Wishn I was fishn said:


> As soon as the processing begins the deer no longer needs to be tagged.



If thats the case than at which point has processing began? Is it when the deer is skinned or when meat has been removed from the deer, if the second is the case than you could argue that once the inside straps are removed the processing has started and those can be removed in the field.

My personal opinion is in line with walleye mike but I was curious as to what the actual legal take is on this.


----------



## JWICKLUND (Feb 13, 2005)

Wishn I was fishn said:


> As soon as the processing begins the deer no longer needs to be tagged.


Unless the head/antlers are taken. Then the tag needs to stay with the head/antlers.


----------



## Barry (Sep 19, 2001)

JWICKLUND said:


> Unless the head/antlers are taken. Then the tag needs to stay with the head/antlers.


How long does the tag need to stay with the antlers? If I come back from the processor with the antlers tagged, at what point can I toss the tag? 
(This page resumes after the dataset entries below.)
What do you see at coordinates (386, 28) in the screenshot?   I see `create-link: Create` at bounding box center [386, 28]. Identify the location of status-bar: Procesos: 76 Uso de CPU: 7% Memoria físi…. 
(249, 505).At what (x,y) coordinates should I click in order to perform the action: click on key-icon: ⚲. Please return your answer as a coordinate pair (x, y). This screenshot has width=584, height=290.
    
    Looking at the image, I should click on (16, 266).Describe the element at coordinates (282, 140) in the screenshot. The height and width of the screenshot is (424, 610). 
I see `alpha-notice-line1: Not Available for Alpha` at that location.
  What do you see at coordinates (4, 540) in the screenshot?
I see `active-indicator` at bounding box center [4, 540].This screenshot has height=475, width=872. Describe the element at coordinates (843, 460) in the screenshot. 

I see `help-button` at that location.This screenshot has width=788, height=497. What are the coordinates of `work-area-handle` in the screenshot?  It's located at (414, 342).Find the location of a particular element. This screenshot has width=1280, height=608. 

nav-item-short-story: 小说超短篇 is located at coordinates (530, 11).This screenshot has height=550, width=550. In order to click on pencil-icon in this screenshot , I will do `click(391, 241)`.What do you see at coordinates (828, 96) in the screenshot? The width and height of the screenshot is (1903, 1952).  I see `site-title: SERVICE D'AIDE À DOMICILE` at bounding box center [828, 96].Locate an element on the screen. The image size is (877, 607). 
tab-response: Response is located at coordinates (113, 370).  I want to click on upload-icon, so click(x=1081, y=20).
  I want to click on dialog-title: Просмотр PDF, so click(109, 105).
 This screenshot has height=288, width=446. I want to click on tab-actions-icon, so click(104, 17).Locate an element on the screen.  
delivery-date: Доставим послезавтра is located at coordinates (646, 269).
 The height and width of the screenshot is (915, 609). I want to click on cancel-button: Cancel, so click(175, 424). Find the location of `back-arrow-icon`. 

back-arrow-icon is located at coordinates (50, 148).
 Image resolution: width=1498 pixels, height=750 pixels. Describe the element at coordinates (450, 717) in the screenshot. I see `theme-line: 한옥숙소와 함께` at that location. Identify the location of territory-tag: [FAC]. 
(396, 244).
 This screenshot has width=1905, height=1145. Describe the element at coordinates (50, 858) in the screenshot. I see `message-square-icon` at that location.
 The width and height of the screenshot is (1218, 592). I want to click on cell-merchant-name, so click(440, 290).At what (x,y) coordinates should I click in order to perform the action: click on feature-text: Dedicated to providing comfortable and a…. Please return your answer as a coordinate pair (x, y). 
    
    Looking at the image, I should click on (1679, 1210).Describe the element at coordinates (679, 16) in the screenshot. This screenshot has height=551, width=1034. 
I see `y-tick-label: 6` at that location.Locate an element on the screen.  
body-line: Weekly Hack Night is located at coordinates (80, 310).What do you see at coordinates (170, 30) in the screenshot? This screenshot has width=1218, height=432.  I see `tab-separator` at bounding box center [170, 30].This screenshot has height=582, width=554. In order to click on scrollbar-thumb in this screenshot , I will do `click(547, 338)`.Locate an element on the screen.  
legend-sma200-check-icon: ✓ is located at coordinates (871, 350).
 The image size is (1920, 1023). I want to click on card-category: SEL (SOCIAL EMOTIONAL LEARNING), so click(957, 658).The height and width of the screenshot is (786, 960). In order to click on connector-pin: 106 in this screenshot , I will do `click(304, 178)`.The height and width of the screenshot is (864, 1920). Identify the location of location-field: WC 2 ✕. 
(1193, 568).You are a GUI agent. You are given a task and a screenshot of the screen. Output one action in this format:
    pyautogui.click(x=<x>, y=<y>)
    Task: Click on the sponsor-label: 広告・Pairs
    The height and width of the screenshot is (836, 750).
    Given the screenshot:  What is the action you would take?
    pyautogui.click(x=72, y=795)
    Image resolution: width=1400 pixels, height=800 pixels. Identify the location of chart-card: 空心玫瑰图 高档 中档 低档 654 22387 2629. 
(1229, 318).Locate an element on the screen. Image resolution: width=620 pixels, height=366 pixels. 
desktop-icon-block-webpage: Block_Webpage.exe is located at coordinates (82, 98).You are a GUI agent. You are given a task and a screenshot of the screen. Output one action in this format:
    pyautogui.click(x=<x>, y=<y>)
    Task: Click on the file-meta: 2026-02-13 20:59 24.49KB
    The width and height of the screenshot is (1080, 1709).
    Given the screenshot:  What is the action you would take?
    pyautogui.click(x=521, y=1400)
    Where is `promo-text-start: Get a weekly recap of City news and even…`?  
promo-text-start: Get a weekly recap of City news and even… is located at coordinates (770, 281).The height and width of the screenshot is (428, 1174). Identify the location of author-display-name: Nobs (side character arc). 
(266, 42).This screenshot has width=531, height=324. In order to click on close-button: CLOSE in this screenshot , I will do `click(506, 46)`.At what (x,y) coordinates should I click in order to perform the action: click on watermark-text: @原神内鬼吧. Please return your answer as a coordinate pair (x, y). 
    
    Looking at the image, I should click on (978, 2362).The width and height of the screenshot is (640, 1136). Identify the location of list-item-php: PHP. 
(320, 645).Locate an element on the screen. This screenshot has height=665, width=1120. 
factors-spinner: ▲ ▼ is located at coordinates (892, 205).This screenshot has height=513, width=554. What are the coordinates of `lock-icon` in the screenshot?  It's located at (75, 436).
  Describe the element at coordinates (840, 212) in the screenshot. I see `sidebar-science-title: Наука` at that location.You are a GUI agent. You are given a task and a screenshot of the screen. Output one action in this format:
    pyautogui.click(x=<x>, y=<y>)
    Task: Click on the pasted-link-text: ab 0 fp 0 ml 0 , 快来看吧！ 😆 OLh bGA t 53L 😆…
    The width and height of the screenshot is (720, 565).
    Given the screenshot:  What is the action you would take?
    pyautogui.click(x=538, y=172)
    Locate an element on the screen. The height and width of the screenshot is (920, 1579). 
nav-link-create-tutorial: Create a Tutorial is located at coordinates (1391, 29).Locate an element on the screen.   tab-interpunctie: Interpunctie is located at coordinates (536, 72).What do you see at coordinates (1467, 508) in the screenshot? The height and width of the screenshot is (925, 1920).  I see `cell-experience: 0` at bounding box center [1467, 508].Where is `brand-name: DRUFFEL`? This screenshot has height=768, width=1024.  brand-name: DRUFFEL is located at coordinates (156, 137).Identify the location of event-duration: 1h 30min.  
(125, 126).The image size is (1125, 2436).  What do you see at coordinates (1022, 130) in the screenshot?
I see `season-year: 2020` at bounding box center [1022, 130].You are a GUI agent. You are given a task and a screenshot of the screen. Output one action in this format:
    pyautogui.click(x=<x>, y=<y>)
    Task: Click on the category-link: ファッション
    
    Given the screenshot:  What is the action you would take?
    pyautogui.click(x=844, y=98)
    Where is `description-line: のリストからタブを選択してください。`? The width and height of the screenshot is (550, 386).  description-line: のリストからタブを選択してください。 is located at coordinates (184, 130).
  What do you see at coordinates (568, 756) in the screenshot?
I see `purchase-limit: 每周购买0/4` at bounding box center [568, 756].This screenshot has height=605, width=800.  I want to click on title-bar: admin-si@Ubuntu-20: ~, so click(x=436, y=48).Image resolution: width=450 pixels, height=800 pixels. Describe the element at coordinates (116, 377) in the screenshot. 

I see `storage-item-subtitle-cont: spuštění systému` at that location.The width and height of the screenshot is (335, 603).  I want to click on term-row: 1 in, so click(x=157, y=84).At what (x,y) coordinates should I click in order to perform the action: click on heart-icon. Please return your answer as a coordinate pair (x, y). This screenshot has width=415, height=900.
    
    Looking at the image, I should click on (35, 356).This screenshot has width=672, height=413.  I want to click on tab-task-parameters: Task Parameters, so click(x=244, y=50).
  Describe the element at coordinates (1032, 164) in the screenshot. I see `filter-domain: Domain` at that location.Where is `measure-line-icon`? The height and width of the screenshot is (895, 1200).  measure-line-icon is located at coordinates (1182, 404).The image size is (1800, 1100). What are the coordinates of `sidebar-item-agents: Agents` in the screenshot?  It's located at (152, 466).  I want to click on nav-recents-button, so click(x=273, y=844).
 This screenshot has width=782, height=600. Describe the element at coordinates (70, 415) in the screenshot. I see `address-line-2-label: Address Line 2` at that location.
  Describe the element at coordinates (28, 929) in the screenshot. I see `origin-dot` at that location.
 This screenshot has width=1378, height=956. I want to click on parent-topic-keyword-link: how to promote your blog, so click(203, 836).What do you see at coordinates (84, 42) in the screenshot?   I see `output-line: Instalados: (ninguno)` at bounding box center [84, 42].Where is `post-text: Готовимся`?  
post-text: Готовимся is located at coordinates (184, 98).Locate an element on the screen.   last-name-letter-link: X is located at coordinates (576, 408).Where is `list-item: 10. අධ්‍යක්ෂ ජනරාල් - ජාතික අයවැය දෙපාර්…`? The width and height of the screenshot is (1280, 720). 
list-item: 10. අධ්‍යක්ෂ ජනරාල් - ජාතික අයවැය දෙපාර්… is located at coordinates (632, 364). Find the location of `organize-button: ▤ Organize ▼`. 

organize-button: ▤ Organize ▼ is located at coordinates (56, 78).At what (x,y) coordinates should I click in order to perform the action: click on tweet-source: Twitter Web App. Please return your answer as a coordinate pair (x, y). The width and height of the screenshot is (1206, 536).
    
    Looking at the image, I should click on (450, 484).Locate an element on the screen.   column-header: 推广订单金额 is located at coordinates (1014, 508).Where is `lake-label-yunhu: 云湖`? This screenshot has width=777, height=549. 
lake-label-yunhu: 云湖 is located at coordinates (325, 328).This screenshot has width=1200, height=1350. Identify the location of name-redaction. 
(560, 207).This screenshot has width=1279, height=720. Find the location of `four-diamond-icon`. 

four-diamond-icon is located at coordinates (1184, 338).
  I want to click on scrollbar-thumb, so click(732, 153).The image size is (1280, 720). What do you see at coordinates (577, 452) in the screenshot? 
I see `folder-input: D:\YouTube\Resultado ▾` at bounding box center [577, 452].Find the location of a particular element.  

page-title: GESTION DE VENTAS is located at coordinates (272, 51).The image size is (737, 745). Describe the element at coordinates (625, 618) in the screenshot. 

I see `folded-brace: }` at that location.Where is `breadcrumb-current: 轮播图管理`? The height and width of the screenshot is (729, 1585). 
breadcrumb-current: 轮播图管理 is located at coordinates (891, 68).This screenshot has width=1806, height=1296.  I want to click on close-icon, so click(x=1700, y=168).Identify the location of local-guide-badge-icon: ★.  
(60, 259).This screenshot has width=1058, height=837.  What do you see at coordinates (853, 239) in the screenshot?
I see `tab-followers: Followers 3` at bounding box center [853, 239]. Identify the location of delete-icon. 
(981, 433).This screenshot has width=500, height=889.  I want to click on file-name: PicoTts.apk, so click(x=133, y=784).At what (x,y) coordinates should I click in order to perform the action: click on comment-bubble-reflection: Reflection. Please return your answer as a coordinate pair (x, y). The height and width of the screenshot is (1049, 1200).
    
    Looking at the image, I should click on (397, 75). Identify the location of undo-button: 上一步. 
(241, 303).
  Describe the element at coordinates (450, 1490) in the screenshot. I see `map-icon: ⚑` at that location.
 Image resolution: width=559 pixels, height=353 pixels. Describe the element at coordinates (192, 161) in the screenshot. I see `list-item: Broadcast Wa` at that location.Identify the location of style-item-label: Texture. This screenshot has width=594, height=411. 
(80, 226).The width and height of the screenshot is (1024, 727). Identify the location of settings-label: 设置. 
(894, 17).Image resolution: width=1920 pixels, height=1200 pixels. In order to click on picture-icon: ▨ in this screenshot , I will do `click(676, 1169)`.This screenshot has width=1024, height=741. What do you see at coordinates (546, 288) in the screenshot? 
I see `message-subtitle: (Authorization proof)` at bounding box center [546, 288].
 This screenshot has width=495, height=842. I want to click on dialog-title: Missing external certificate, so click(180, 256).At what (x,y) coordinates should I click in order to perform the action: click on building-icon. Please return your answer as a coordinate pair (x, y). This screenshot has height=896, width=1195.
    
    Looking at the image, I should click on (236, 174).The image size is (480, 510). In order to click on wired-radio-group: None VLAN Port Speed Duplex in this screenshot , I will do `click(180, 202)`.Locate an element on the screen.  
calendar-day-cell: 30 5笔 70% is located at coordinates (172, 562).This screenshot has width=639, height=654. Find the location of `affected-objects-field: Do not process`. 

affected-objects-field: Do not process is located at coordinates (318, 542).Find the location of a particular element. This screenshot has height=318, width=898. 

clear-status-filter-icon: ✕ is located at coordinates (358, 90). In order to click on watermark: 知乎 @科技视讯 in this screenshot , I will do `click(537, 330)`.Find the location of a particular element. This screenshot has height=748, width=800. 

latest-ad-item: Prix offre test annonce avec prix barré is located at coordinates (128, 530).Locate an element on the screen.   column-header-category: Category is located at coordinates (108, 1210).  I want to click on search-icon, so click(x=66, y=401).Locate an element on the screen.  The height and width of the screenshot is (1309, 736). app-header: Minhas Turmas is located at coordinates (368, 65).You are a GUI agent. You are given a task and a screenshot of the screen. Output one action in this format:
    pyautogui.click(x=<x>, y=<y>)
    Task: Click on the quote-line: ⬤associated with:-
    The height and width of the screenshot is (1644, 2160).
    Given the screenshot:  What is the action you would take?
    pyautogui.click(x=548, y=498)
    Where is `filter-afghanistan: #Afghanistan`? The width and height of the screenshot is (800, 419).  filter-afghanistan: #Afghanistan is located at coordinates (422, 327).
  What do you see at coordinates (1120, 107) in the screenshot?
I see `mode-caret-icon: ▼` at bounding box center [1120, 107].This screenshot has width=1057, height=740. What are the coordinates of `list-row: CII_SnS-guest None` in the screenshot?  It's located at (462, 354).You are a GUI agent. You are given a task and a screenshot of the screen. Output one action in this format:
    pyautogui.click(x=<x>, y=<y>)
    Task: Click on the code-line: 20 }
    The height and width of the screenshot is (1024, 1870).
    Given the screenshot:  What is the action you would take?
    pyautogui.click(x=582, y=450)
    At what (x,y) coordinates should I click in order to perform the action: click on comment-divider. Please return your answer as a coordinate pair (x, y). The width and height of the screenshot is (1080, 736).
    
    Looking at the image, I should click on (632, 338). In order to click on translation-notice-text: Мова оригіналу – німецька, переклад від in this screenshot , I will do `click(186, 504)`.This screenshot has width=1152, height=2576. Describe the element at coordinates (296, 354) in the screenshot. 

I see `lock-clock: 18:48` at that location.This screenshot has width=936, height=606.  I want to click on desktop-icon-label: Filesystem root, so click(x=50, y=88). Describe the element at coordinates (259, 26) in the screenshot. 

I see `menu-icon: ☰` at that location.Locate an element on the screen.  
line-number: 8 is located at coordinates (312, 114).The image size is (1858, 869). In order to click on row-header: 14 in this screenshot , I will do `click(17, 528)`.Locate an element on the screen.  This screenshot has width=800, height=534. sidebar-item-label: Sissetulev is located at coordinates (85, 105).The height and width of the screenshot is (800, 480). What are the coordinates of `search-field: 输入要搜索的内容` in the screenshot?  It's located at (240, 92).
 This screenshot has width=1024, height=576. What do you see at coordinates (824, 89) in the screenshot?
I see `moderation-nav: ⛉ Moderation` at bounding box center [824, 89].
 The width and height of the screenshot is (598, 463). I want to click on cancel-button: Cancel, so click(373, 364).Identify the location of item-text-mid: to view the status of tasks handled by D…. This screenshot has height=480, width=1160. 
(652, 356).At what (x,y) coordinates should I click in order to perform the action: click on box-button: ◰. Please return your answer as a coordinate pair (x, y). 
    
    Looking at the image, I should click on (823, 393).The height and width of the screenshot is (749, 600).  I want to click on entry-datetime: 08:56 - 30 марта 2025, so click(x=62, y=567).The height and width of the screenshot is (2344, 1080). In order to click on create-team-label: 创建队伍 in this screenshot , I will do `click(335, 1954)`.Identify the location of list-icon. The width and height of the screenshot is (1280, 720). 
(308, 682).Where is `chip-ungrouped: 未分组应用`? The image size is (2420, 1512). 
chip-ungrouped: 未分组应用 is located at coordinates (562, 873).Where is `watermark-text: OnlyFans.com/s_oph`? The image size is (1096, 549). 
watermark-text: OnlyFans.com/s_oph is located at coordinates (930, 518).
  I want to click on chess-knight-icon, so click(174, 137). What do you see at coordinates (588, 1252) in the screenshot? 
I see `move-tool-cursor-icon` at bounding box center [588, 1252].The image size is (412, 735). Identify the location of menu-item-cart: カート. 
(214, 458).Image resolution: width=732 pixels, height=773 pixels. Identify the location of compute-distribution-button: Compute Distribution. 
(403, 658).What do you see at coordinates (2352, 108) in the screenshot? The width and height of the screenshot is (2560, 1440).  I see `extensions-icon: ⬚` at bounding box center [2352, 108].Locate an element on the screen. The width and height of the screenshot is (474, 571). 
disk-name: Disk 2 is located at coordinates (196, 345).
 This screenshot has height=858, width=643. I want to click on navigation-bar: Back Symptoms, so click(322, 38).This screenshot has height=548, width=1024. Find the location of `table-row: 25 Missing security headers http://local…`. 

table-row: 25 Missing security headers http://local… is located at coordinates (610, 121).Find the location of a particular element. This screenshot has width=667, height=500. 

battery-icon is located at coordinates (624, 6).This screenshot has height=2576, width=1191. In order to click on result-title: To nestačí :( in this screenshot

I still have old antlers in my garage with old tags on them. I assume I don't need to keep the tag at some point.


----------



## foxriver6 (Oct 23, 2007)

Wildlife Conservation Order:

3.103 Issuance of deer kill tags; validation of deer kill tag; unlawful acts.
Sec. 3.103. (1) The director shall issue a kill tag as part of each deer hunting license. A person who kills a deer
shall immediately validate the kill tag by notching out the appropriate information on the tag and attach the kill tag
to the antler, lower jaw, or gambrel of the deer in a secure and permanent manner.
(2) Except as provided in this subsection for the removal of a kill tag, it shall be unlawful to possess or transport a
deer without a validated deer kill tag attached. The kill tag shall remain attached to the deer until any 1 of the
following conditions are met:
(a) The carcass is processed or butchered for consumption by an individual for their personal use.
(b) The carcass is accepted for processing and recorded by a commercial processor. If the antlers or head is
returned to the person submitting the animal to the commercial processor, the kill tag shall accompany the head or
antlers.
(c) The carcass is accepted for processing and recorded by a taxidermist.


----------



## outdoor_m_i_k_e (Feb 3, 2005)

after working for a processor and being checked first hand by CO's, if it is a buck, the tag NEEDS to stay with the antlers until you take the antlers home or to where they will not be moved around, i.e driven around to show people. OR if it is going to the taxidermist, the tag needs to stay with the head all the way to the taxidermist and you will get the tag along with the deer when it is mounted. most mounted deer I have seen have the tags on the back of the mount. if you are just planning on taking the antlers home and putting them in the garage you can remove the tag once you put it in your garage.


----------